Project-URL: Homepage, https://github.com/plenoai/saas-retriever
Project-URL: Repository, https://github.com/plenoai/saas-retriever
Project-URL: Issues, https://github.com/plenoai/saas-retriever/issues
Author-email: pleno <ai@egahika.dev>
License-Expression: AGPL-3.0-or-later
License-File: LICENSE
Keywords: api,dlp,github,pii,rest,saas,secrets
Classifier: Development Status :: 4 - Beta
Classifier: Environment :: Console
Classifier: Intended Audience :: Developers
Classifier: License :: OSI Approved :: GNU Affero General Public License v3 or later (AGPLv3+)
Classifier: Programming Language :: Python :: 3
Classifier: Programming Language :: Python :: 3.12
Classifier: Programming Language :: Python :: 3.13
Classifier: Topic :: Software Development :: Libraries :: Python Modules
Requires-Python: >=3.12
Requires-Dist: httpx>=0.27
Requires-Dist: rich>=13.9
Requires-Dist: typer>=0.12
Provides-Extra: dev
Requires-Dist: mypy>=1.13; extra == 'dev'
Requires-Dist: pytest-asyncio>=0.24; extra == 'dev'
Requires-Dist: pytest-cov>=5.0; extra == 'dev'
Requires-Dist: pytest>=8.3; extra == 'dev'
Requires-Dist: ruff>=0.7; extra == 'dev'
Description-Content-Type: text/markdown

# saas-retriever

API-first SaaS content retriever.
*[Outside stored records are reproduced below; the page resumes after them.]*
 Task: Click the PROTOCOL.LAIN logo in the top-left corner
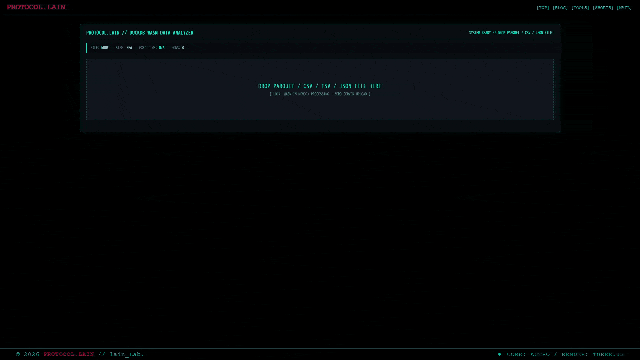(36, 7)
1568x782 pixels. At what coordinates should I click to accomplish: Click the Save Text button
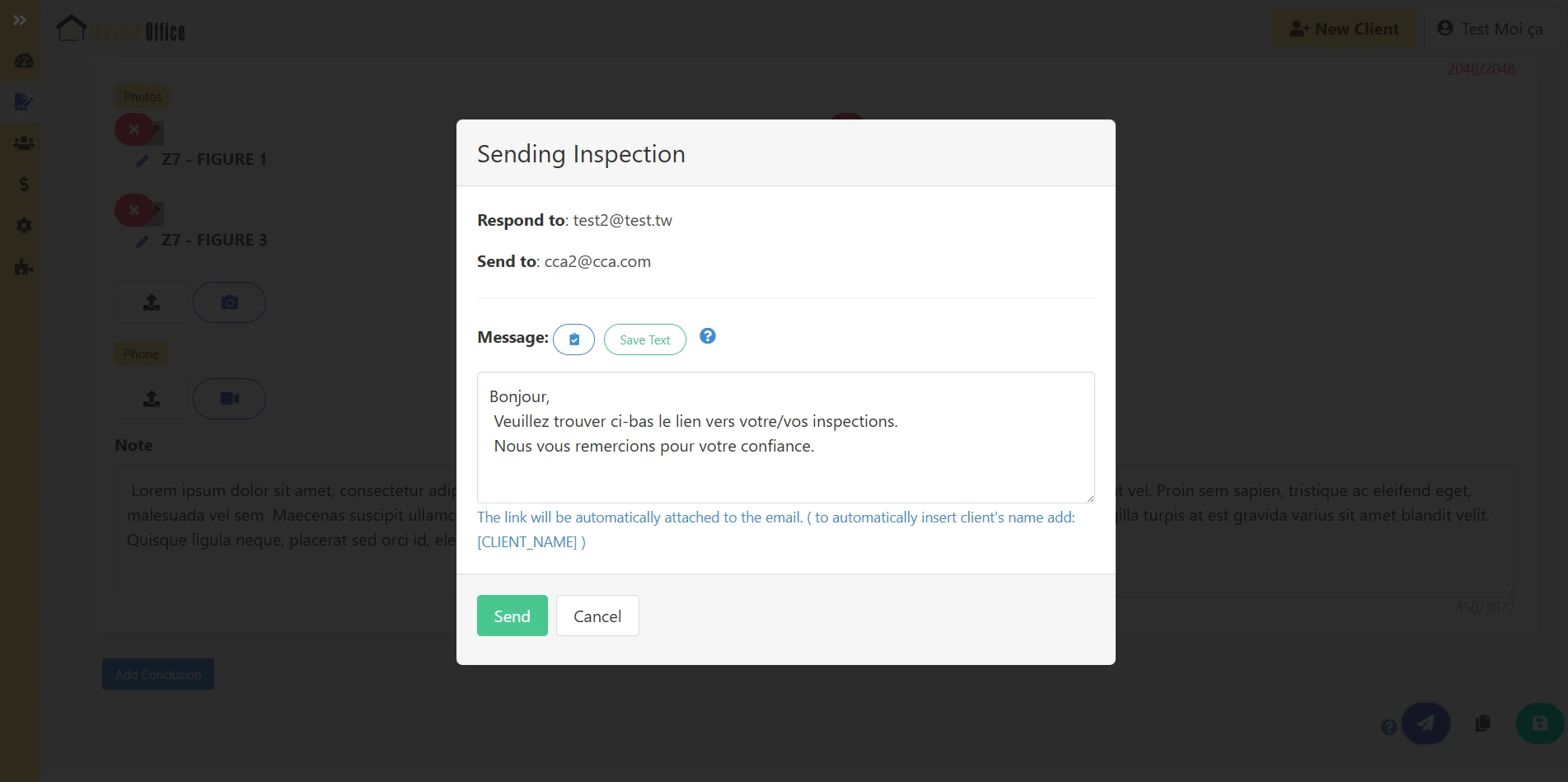pyautogui.click(x=644, y=339)
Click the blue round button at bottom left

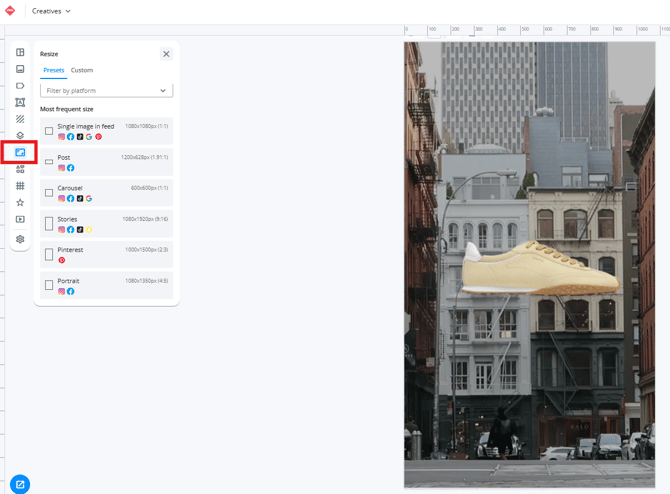pos(20,485)
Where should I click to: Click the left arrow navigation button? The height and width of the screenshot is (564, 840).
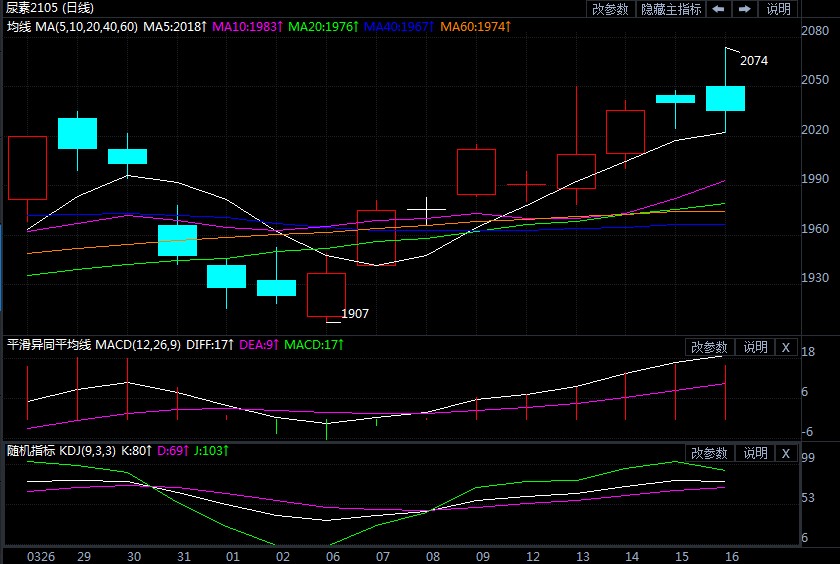(x=718, y=9)
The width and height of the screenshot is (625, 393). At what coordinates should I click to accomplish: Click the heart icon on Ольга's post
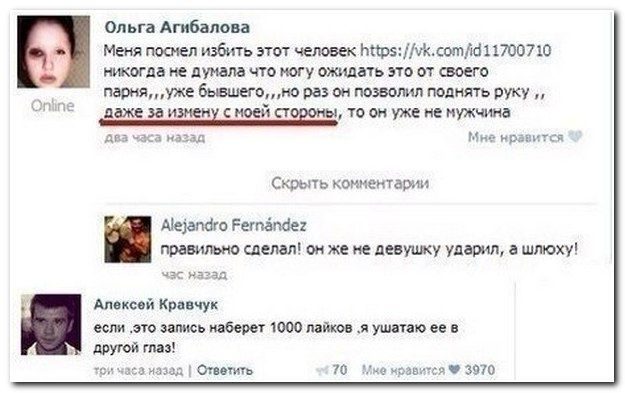tap(575, 137)
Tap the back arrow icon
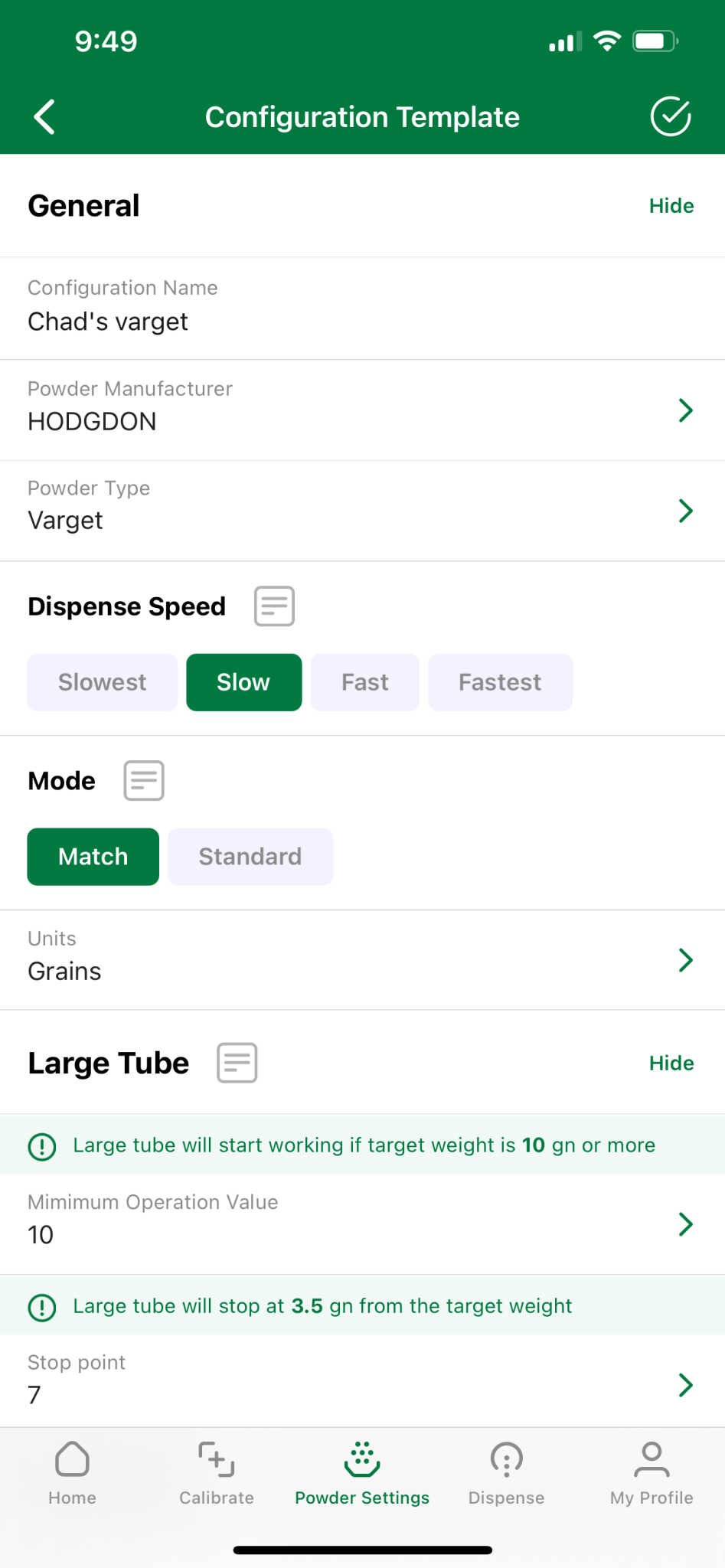 click(x=44, y=117)
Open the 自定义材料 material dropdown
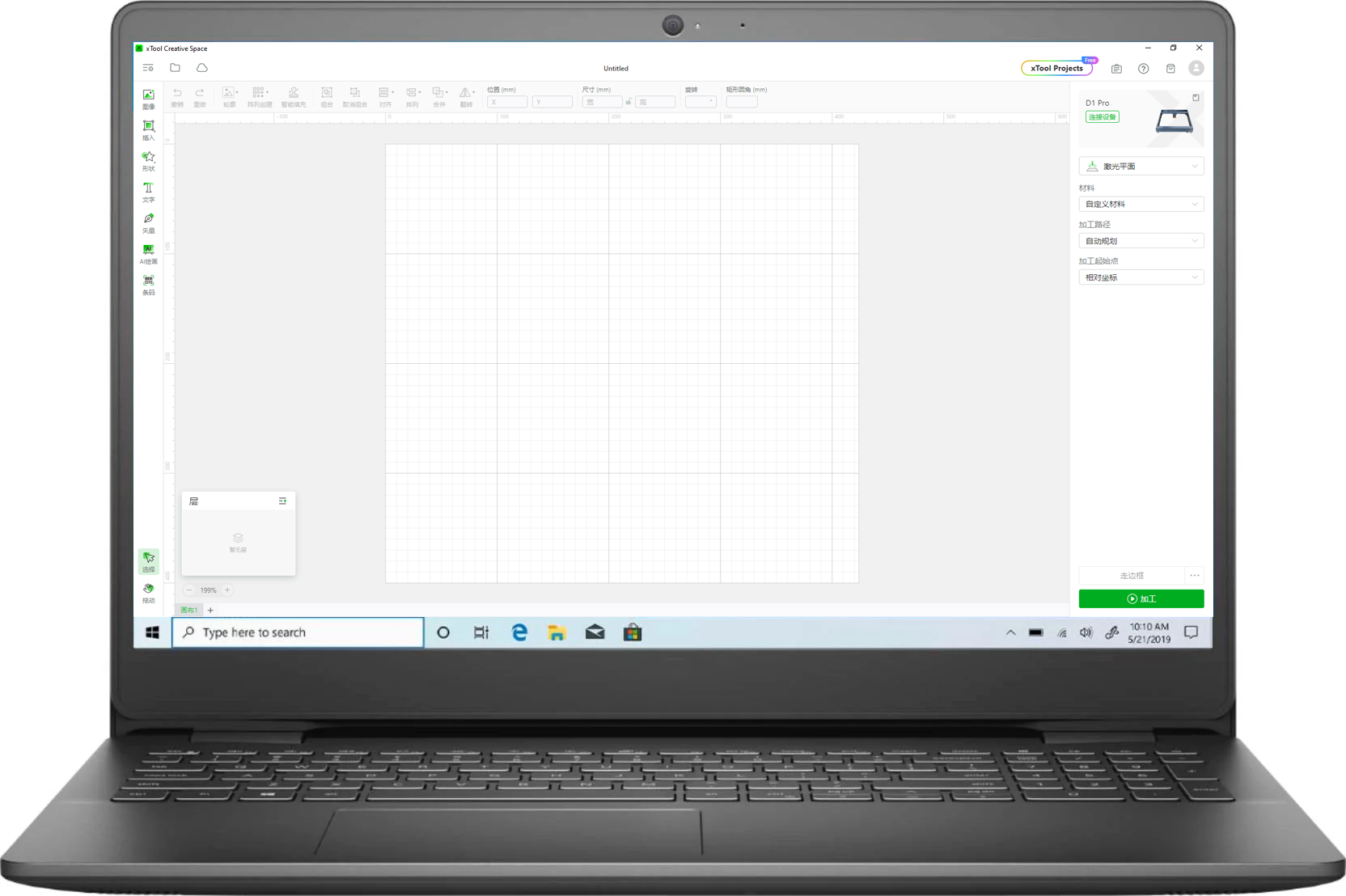This screenshot has width=1346, height=896. (1141, 205)
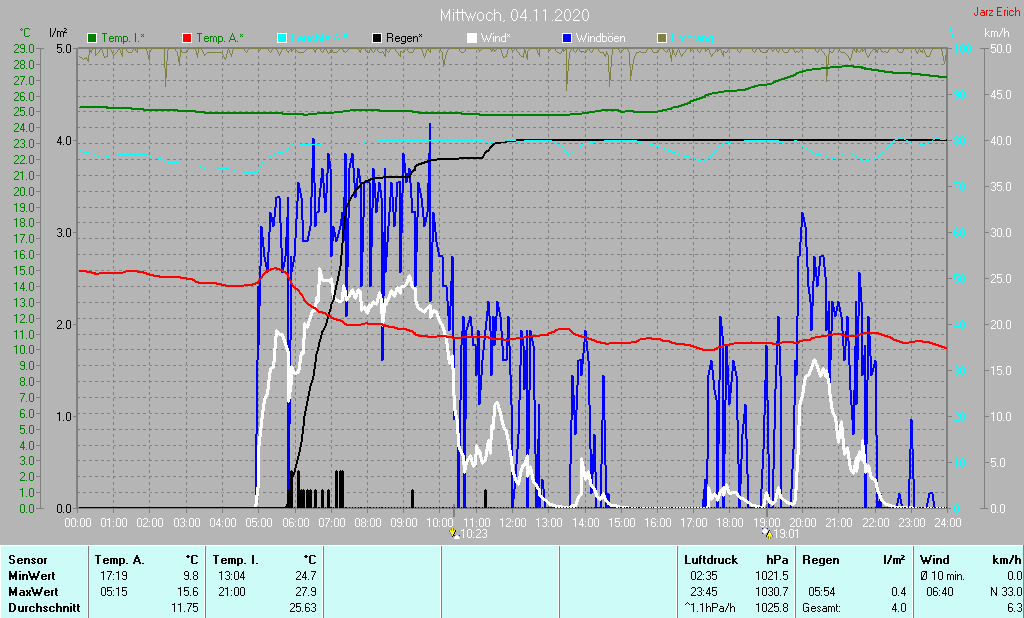The image size is (1024, 618).
Task: Click the olive legend square at far right
Action: 661,38
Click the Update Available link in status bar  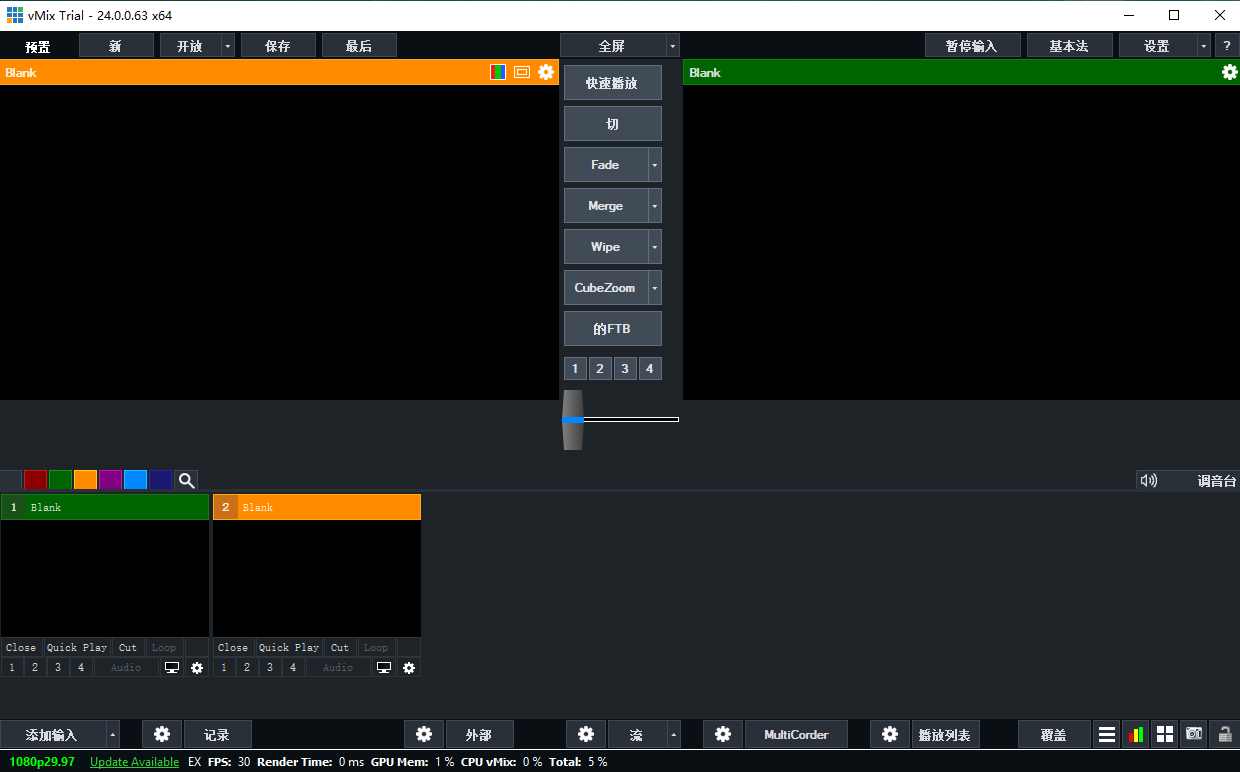click(x=134, y=761)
Yields a uniform `Document` stream
from seven SaaS providers via their official REST APIs. Downstream
pipelines ([pleno-anonymize](https://github.com/plenoai/pleno-anonymize),
[pleno-dlp](https://github.com/plenoai/pleno-dlp)) consume the same
`Document` shape regardless of which provider produced it.

## Install

```sh
uv add saas-retriever
# or, as a CLI:
pipx install saas-retriever
```

## Connectors

| kind | targets | resources |
|---|---|---|
| **github** | org or single repo | code, issues, pull requests (title + body + comments + diff) |
| **gitlab** | group (recursive) or single project | code, issues, merge requests (with per-file diff) |
| **bitbucket** | Cloud workspace or Server project, optionally pinned to a repo | code, pull requests, issues (Cloud only) |
| **notion** | search / explicit pages / database query (combinable) | page tree + database row properties → Markdown |
| **confluence** | Cloud or Data Center; spaces enumerated then pages | page body (storage XHTML → text) + comments + attachment refs |
| **jira** | Cloud (`/rest/api/3` + ADF) or Data Center (`/rest/api/2` + storage XHTML) | issues + comments + attachment URLs |
| **slack** | xoxb (bot) or xoxp (user) tokens | channels → history → threads → optional file refs |

## Usage

### CLI

```sh
# Org-wide GitHub scan (default = code + issues + PRs across every repo)
GITHUB_TOKEN=ghp_... saas-retriever fetch github --owner plenoai

# Single repo, only issues
saas-retriever fetch github --owner plenoai --repo saas-retriever \
    --resource issues

# Filter to recently-updated content
saas-retriever fetch github --owner plenoai --since 7d
```

`fetch` streams Documents as NDJSON to stdout (or `--out FILE`). One
line per Document: `ref`, `text` or `binary_b64`, `fetched_at`,
`content_hash`, `created_by`, `extra`.

### Programmatic

```python
import asyncio
from saas_retriever import registry

async def main() -> None:
    gh = registry.create(
        "github",
        owner="plenoai",
        resources={"code", "issues", "prs"},
    )
    try:
        async for doc in gh.discover_and_fetch():
            kind = doc.ref.metadata.get("resource_type")
            print(kind, doc.ref.path, len(doc.text or ""))
    finally:
        await gh.close()

asyncio.run(main())
```

Every connector exposes the same `Connector` protocol — swap `"github"`
for `"gitlab"`, `"slack"`, etc. and the loop above keeps working.

## Auth

Each connector accepts either a typed `Credential` or the discrete
constructor kwargs (`token=`, `username=`, `email=`, `api_token=`, …).
Credential payload keys are auto-redacted in `repr`/`str`.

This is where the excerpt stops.